MPAA is right. The First Amendment generally prohibits using legal processes to regulate the opinions expressed by others, no matter how noble the purpose. In fact, the slippery slope of censorship is one of the primary reasons why courts and legislatures can almost never regulate speech based on its content: if one form of “harmful” speech is banned or limited, it’s hard to avoid banning or limiting speech on every subject that some powerful interest finds harmful. We expect that MPAA will prevail in this lawsuit.

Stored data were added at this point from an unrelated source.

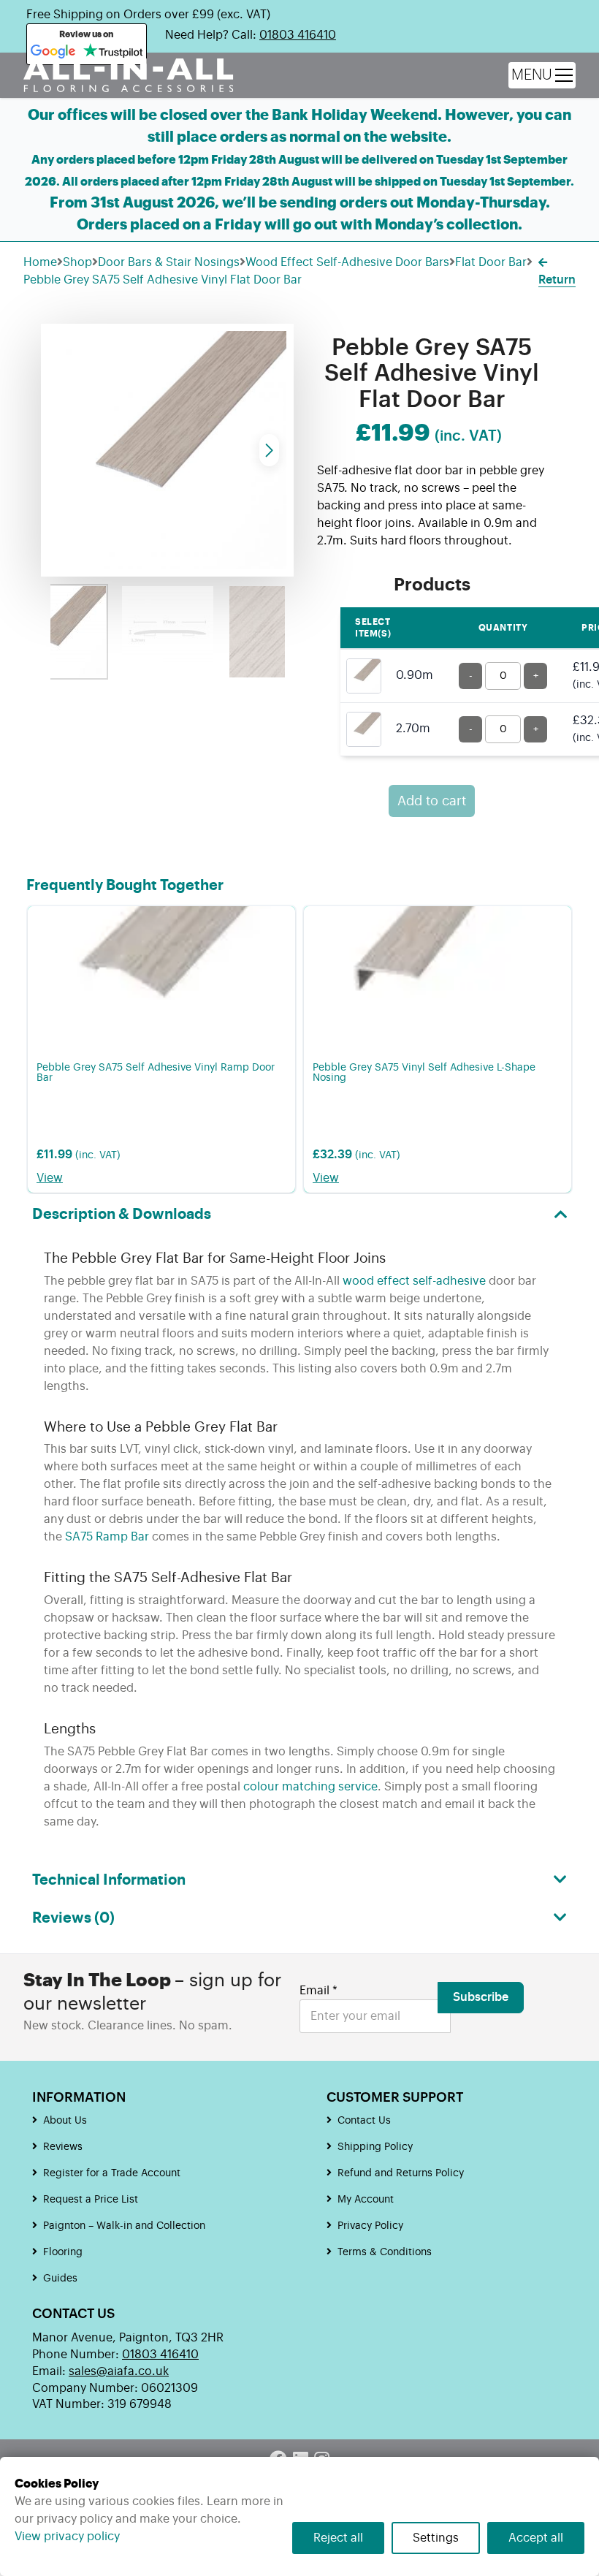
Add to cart (431, 801)
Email (318, 1990)
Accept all (535, 2538)
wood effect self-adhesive (414, 1281)
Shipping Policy (375, 2147)
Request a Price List (90, 2200)
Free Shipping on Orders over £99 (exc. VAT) (148, 14)
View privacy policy (67, 2536)
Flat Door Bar (491, 262)
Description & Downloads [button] (121, 1214)
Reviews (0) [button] (73, 1918)
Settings (436, 2538)
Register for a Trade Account (111, 2173)
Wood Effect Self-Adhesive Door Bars (347, 262)
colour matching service (310, 1787)
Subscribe (480, 1997)
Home (40, 262)
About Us (65, 2121)
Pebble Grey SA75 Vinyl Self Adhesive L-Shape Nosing (424, 1073)
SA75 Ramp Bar (107, 1537)
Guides (60, 2278)
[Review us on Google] (53, 52)
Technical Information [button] (109, 1880)
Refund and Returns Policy (400, 2173)
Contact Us (364, 2121)
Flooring (63, 2252)
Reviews (63, 2147)
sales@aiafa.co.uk (119, 2371)
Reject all (338, 2538)
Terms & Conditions (384, 2252)
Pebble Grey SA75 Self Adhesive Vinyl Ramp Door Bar (156, 1073)
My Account (365, 2200)
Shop (77, 262)
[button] (269, 450)
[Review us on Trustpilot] (112, 52)
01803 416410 (297, 35)
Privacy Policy (370, 2226)
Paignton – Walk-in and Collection (124, 2226)
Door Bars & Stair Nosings (169, 262)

But there’s an irony to MPAA’s position in this lawsuit, because at the same time it fights to protect the ratings board against co-opting by special interests, the trade association is also trying to co-opt other powerful private gatekeepers of speech into advancing MPAA’s own special interest: copyright enforcement. Internet intermediaries like webhosts, domain name registrars, search engines, and third-party platforms are, like MPAA’s ratings board, private organizations that stand between speakers and their audiences. Their roles give them power to suppress speech, by making it harder for audiences to access, or even making entire sites disappear from the Internet.
Power, once again, creates temptation. This year, MPAA made agreements with two domain name registries, Donuts and Radix, which control new top-level Internet domains such as .movie, .online, and .site. Both registries agreed to receive accusations from MPAA that particular websites are engaged in copyright infringement, and to consider taking away those websites’ domain names. MPAA, along with other representatives of major entertainment companies, has also been pushing ICANN, the group that oversees the domain name system, to mandate this new copyright enforcement regime worldwide.

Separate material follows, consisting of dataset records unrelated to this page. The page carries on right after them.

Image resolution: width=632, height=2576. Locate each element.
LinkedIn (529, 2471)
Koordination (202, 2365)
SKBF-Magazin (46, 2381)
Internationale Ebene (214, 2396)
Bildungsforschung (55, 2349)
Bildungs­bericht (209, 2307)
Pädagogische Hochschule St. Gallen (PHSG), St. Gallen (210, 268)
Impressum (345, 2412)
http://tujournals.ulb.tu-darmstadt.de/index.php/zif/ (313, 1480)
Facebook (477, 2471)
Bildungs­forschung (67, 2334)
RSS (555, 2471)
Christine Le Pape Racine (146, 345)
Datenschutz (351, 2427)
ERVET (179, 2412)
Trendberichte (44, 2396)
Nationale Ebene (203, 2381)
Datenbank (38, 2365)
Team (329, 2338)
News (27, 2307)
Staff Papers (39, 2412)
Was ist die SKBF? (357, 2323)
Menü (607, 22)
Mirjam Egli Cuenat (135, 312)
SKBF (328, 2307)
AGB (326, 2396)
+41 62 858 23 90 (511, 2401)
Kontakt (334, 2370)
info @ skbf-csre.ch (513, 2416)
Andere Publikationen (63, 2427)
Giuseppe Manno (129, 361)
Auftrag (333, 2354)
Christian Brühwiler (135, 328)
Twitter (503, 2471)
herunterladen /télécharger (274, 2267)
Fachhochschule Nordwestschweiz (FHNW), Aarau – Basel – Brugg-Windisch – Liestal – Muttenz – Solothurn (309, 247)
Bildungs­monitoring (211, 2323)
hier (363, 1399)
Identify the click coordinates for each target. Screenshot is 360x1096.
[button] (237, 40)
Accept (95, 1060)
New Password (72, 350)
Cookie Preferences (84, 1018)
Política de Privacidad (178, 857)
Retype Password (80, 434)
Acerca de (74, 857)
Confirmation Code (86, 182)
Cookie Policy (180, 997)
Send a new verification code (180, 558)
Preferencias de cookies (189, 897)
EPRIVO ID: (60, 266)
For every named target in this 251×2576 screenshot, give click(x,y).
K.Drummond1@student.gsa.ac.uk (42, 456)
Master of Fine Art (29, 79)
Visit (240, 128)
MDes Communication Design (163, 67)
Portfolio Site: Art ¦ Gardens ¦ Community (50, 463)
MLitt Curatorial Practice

There are many problems with this initiative, which we’ll be exploring in the coming weeks. But one lesson that MPAA should have learned this year is that once one special interest obtains power to block the channels of communication, others will come knocking. Many powerful interests want the power to edit the Internet, from corporations and wealthy individuals who want to suppress criticism to repressive governments seeking to quash dissent. Some may even have widely supported (though controversial) social goals, like stopping “hate speech,” blasphemy, or pornography. Like the plaintiff in the Forsyth case, all of these folks want these private companies and systems “to perform a different function . . . one [they] make no claim to serve.” Just as MPAA is right to worry that the Forsyth case could open the door to more control of the ratings board by various special interests, new copyright enforcement systems will quickly become enforcement systems for all kinds of speech that a corporation or government declares to be dangerous.

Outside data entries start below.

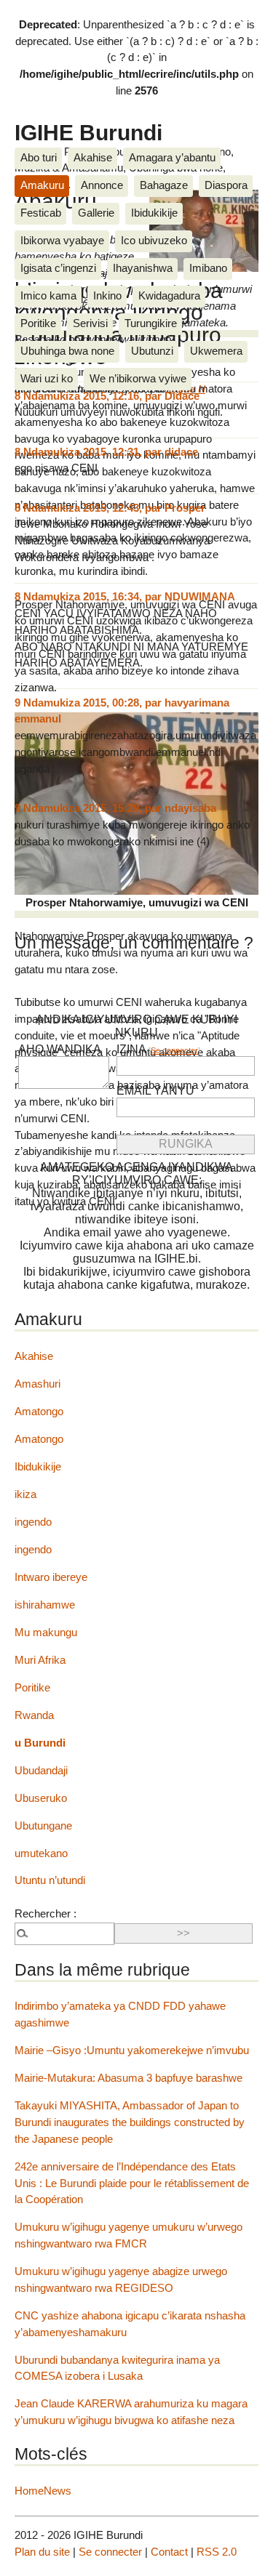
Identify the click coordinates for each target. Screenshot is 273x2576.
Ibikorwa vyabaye (62, 240)
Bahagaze (164, 185)
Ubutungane (43, 1825)
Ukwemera (216, 351)
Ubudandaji (41, 1770)
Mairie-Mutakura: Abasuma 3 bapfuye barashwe (128, 2078)
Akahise (93, 157)
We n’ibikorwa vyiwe (138, 378)
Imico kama (48, 295)
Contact (169, 2551)
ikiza (25, 1494)
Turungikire (150, 323)
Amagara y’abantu (172, 157)
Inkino (107, 295)
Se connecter (174, 1050)
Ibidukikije (154, 212)
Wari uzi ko (46, 378)
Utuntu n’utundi (50, 1880)
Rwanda (34, 1715)
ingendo (33, 1522)
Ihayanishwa (143, 268)
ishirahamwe (45, 1604)
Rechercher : (45, 1913)
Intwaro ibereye (51, 1577)
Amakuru (42, 185)
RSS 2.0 (217, 2551)
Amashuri (37, 1383)
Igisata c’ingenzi (58, 268)
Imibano (208, 268)
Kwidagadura (169, 295)
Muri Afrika (40, 1660)
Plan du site (42, 2551)
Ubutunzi (152, 351)
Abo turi (38, 157)
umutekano (41, 1853)
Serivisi (90, 323)
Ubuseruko (41, 1798)
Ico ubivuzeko (154, 240)
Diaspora (226, 185)
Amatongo (39, 1411)
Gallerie (96, 212)
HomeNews (43, 2490)
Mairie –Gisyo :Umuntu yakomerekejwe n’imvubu (132, 2050)
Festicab (40, 212)
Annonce (102, 185)
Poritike (38, 323)
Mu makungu (46, 1632)
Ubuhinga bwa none (67, 351)
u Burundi (40, 1742)
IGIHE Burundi (88, 132)
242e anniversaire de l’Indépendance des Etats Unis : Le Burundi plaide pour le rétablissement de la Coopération (132, 2183)
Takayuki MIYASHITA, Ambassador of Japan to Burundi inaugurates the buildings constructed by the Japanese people (130, 2122)
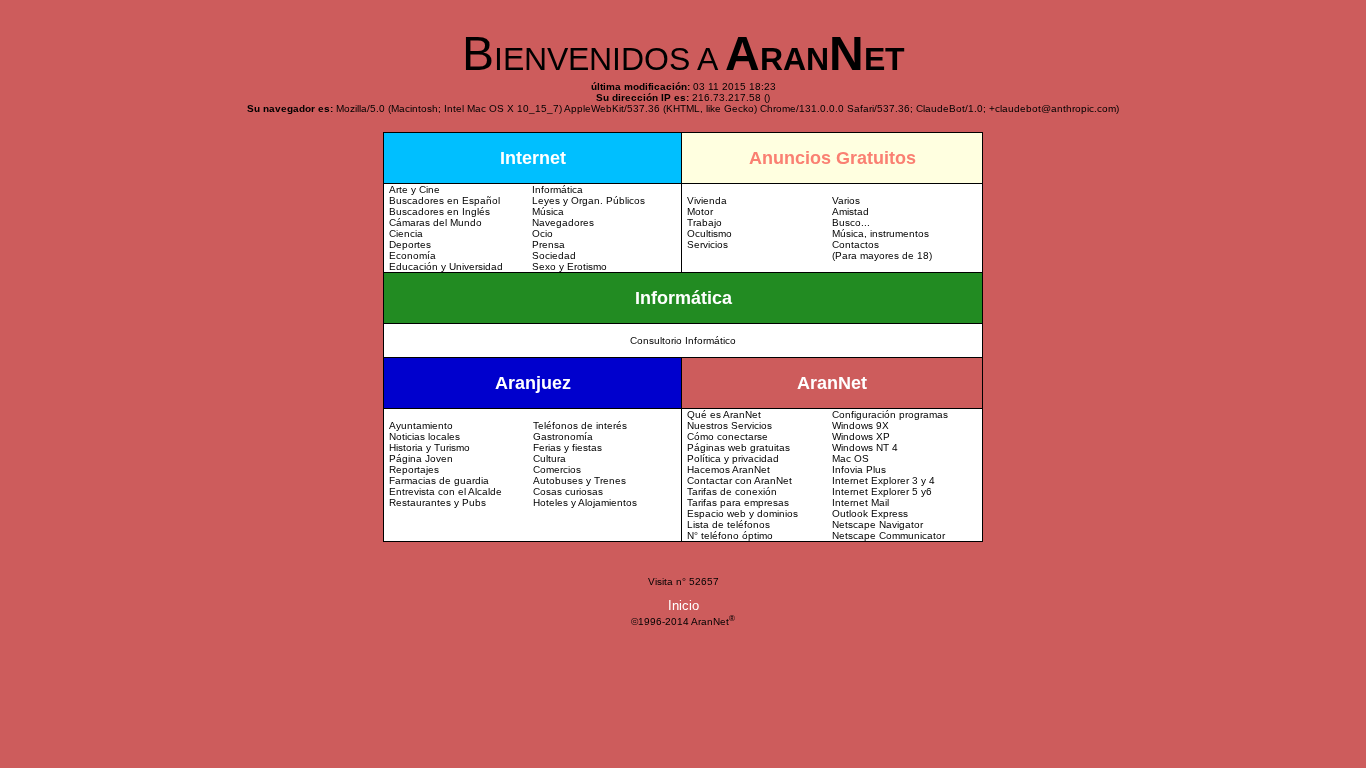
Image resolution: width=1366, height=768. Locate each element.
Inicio (683, 605)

This has already happened in the copyright realm: Major ISPs in the United Kingdom are now required to block their customers from reaching entire websites that are deemed to be copyright infringers, using a system that was originally set up to block child pornography.
But, you might say, copyright is a law, while preventing smoking is simply a policy goal. But just as MPAA has no legal duty to promote a zero-tolerance message about smoking, intermediaries have no legal duty to police the Internet for copyright infringement, or to prevent their users from infringing. And just as laws on “hate speech,” blasphemy, and sedition vary widely between countries, copyright is not the same everywhere. Depictions of tobacco use are themselves subject to strict “plain packaging” laws in some countries. The more Intermediaries on the global Internet are co-opted into regulating content, the more pressure they will face to apply the standards of the most censorious countries and organizations.
In the coming weeks, we’ll be exploring how speech on the Internet is being controlled by private agreements, and how Internet users can demand accountability and transparency in these Shadow Regulations. For now, even if the Forsyth case is quickly thrown out of court, it should serve as a cautionary tale: build a system that can regulate the speech of others, and the censors will beat a path to your door.